-------- TEXT SECTION --------

On July 22, I attended the Inflammatory and Auto-Immune Diseases workshop at Body Harmonics. It had such an impact on me that it was all I could think about on my long drive back to NJ. It continued to consume my thoughts for the next few days. I sent an email to Margot, Founder & Director of Education at Body Harmonics, letting her know that “of all the courses I have EVER taken this was THE MOST POWERFUL I’ve ever experienced.” In part it is because I have a lot of personal experience with the subject due to having Celiac and Hashimoto’s. I also told her “I never cried in a class before!”
What really resonated with me that Margot said was that “a lot of people with autoimmune diseases blame themselves for their condition, and it’s really not their fault.” I don’t even think I realized until that moment that I felt that way. But my eyes welled up and I felt like I was punched in the gut. I said to myself: “I do blame myself!” I think back to first getting the diagnosis and thinking “if I only ate differently, if I only would have addressed my issues sooner...”, etc.
Here's my story ...
Growing up, I was constantly hurting myself. Extra sore muscles, torn ligaments in my knees, ankles and back, knee surgeries, repeated soft tissue injuries, unbearable migraines, and constant sick-to-my-stomach feeling were all chalked up to: "Oh, she's just clumsy." "She's just accident-prone." "She plays too hard." "It's growing pains. She's too tall for a girl." "She's just being a picky eater...make her eat it." "She's just trying to get out of school." "She tries to keep up with the boys...get her some dolls."
Then came a series of miscarriages in my mid to late 20s (it happens dear, it’s nature’s way). There were bouts of depression (it’s just baby blues, it’ll pass) that I never had time to address, as I was too busy raising a family.
A back injury in my 30s brought me to Body Harmonics. I was still not aware that I had Celiac or Hashimoto’s, but Pilates got me going again. I was stronger, happier, and healthier.
In my mid 40s I started fighting depression again. I was tired beyond tired (sleeping 18 hours a day), constantly sick to my stomach, and had headaches that could not be helped by any drug. My emotions were all over the map, and would change within five minutes. I literally thought I was going crazy!
I went back to the doctor and was diagnosed with hypothyroidism. A few years later, at my insistence I was checked for and diagnosed with celiac disease. It seems like the pieces of the puzzle of injury and “un-wellness” were starting to at least make sense. I was tired due to thyroid issues that had probably been going on since my pregnancies in my 20s. It explained why I would be sick to my stomach almost immediately after eating, with rashes, headaches and mood swings beyond any sort of control. The injuries and muscle soreness (it was more than just "playing too hard" as a kid) were likely caused by celiac disease; my body was not absorbing the nutrients I needed to keep my tissue healthy and injury-free.

--------

In the workshop story, what first brought the writer to Body Harmonics?

-------- DATASET CONTENT --------

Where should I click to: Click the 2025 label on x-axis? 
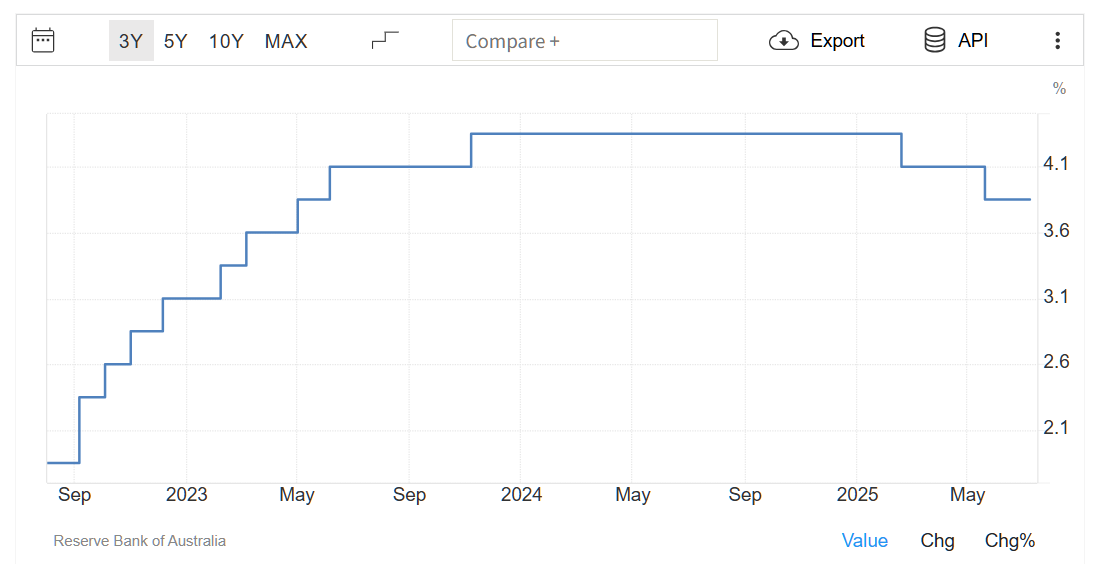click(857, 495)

--------
-------- DATASET CONTENT --------

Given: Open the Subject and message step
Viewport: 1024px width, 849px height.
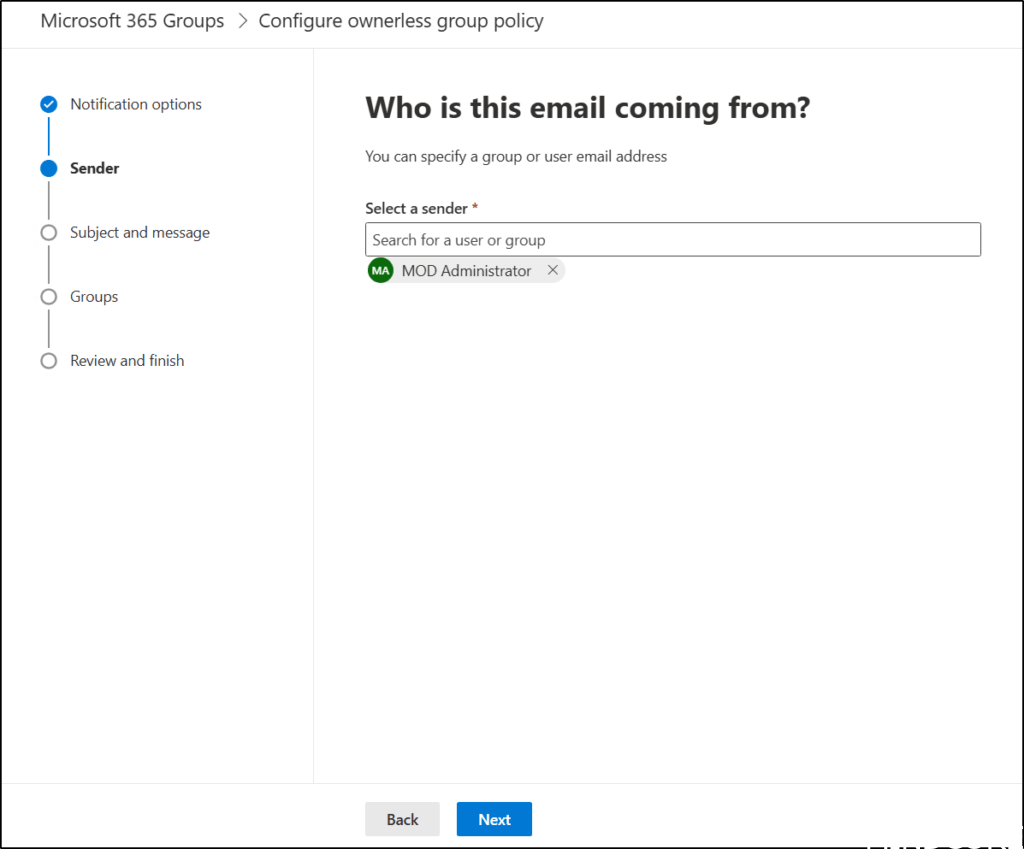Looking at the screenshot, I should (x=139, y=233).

--------
-------- DATASET CONTENT --------

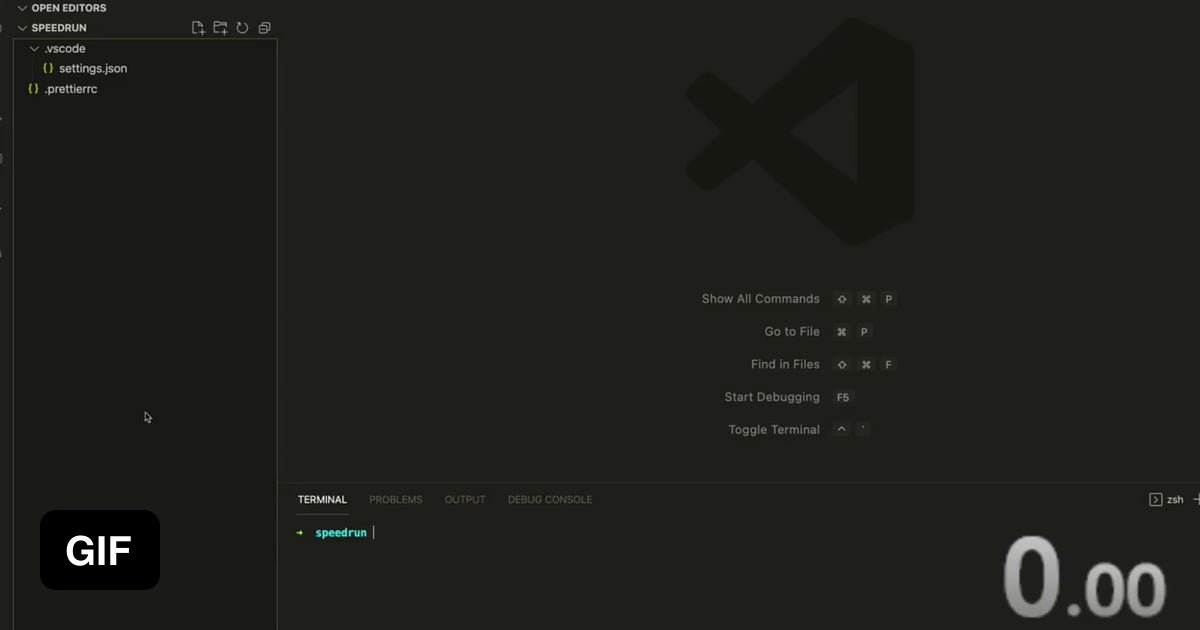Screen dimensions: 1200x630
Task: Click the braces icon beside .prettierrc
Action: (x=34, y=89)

--------

## ANSWER BELOW
A back injury in the writer's 30s.